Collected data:

################

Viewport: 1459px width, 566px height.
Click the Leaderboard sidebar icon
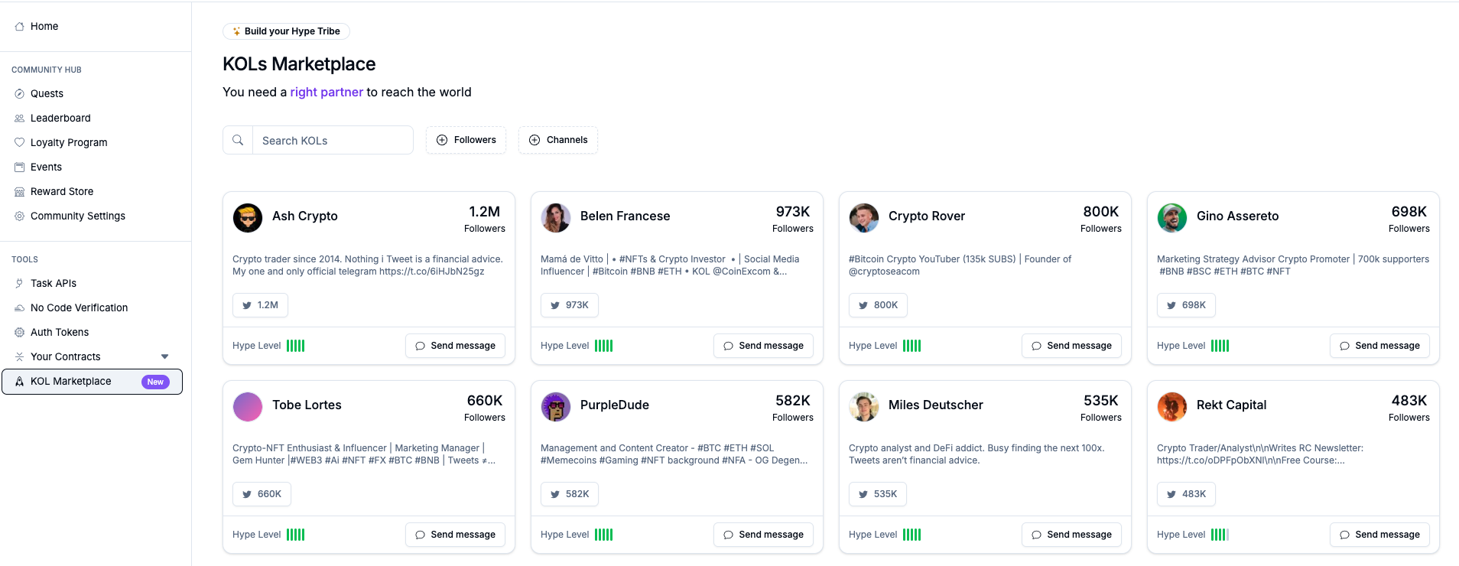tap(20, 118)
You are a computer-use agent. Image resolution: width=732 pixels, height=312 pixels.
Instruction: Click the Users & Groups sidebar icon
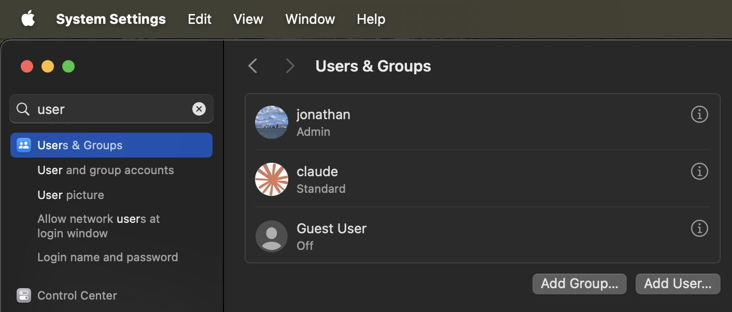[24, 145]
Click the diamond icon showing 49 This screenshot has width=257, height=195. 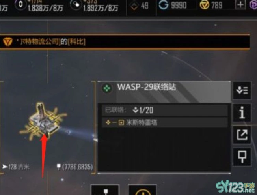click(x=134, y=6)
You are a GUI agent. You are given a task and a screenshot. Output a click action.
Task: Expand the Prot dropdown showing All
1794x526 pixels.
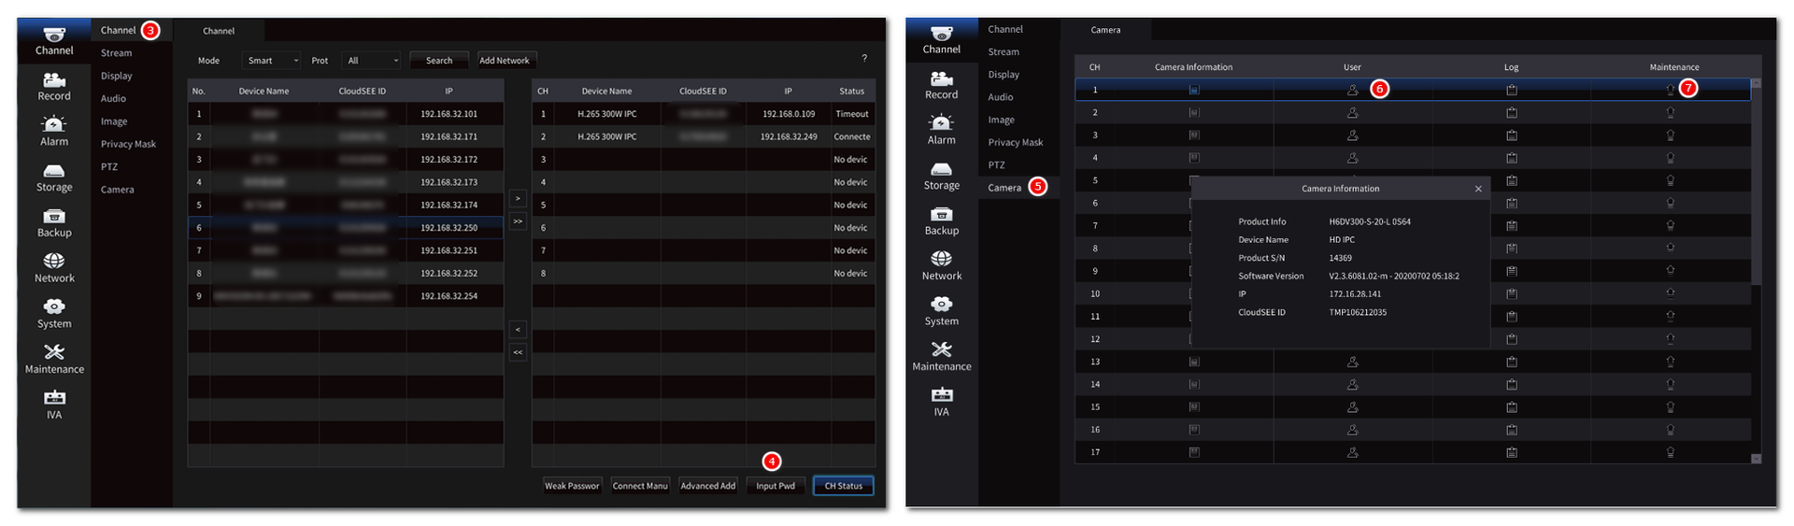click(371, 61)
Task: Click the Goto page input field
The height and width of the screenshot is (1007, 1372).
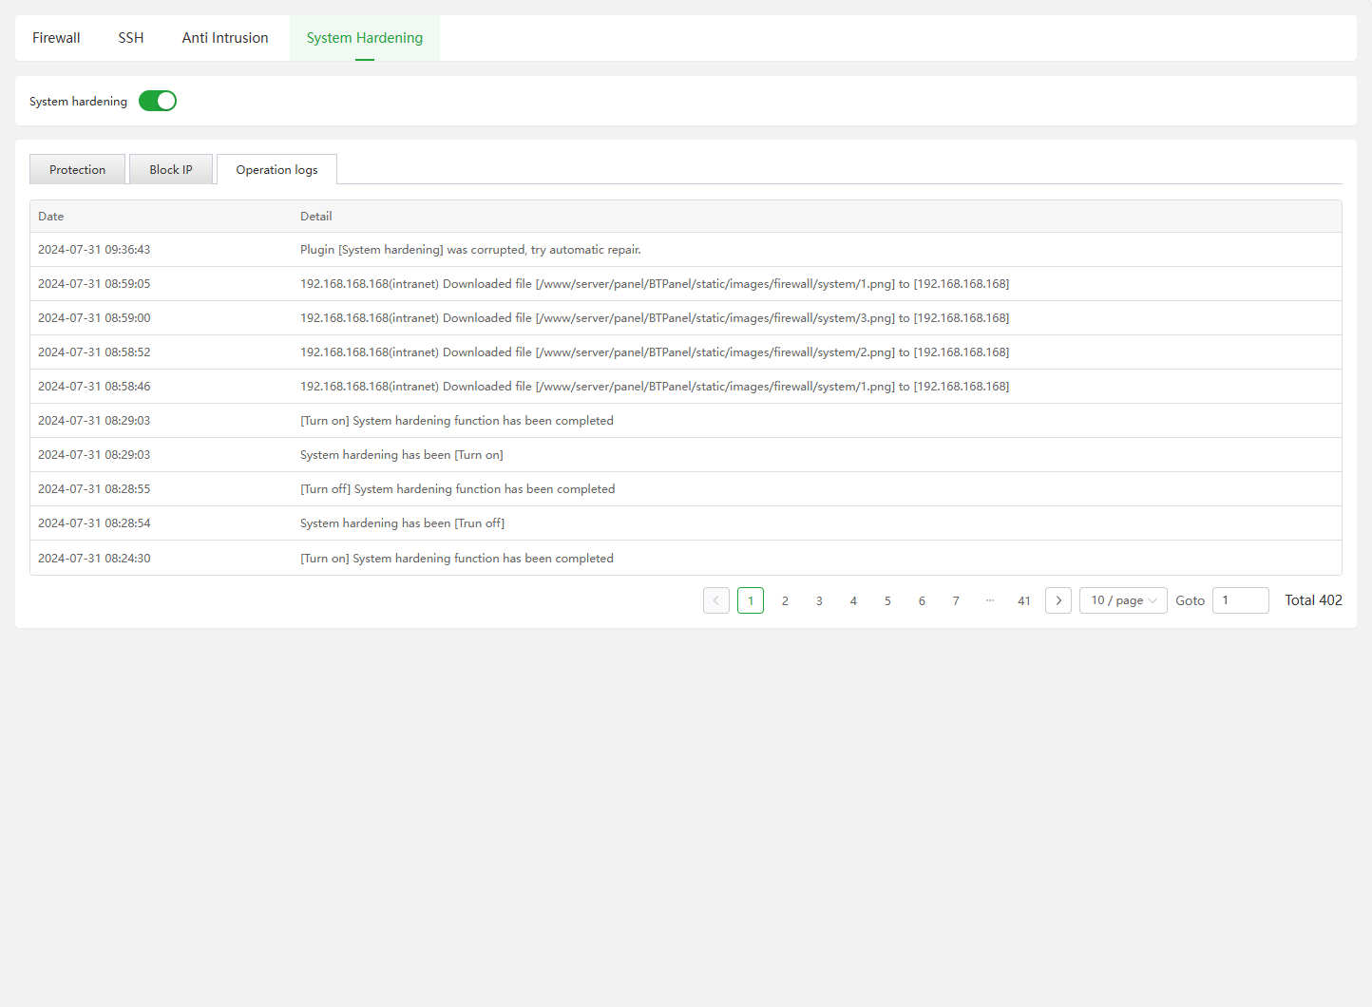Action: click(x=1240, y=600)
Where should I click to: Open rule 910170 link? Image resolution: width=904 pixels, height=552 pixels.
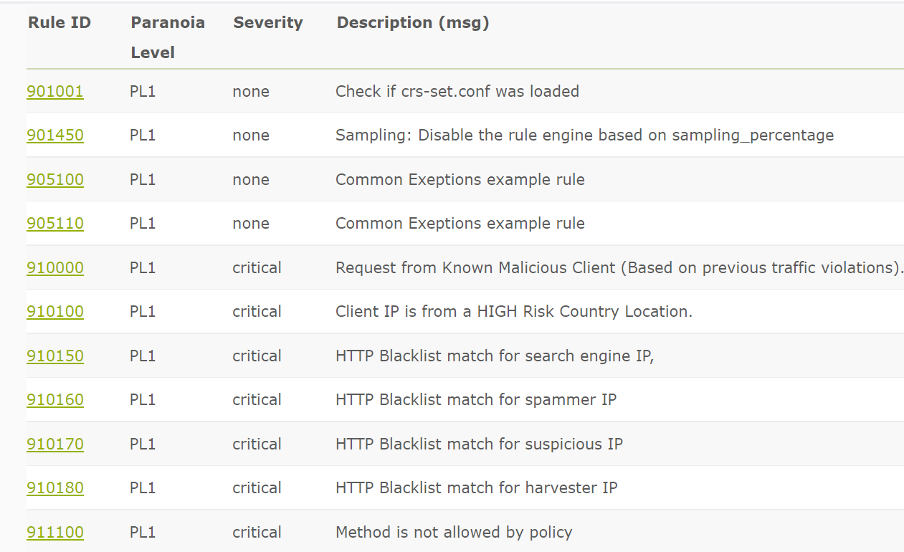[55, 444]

################

| TASK INSTRUCTIONS |
Nothing but the lines from the one containing "The height and" through the last line of the records should appear in the copy, exactly as written and without pictures.

| REPLY TO THE TASK |
The height and width of the screenshot is (1007, 1372).
Action: click(x=1240, y=600)
Where should I click to: Open rule 910170 link? Image resolution: width=904 pixels, height=552 pixels.
[55, 444]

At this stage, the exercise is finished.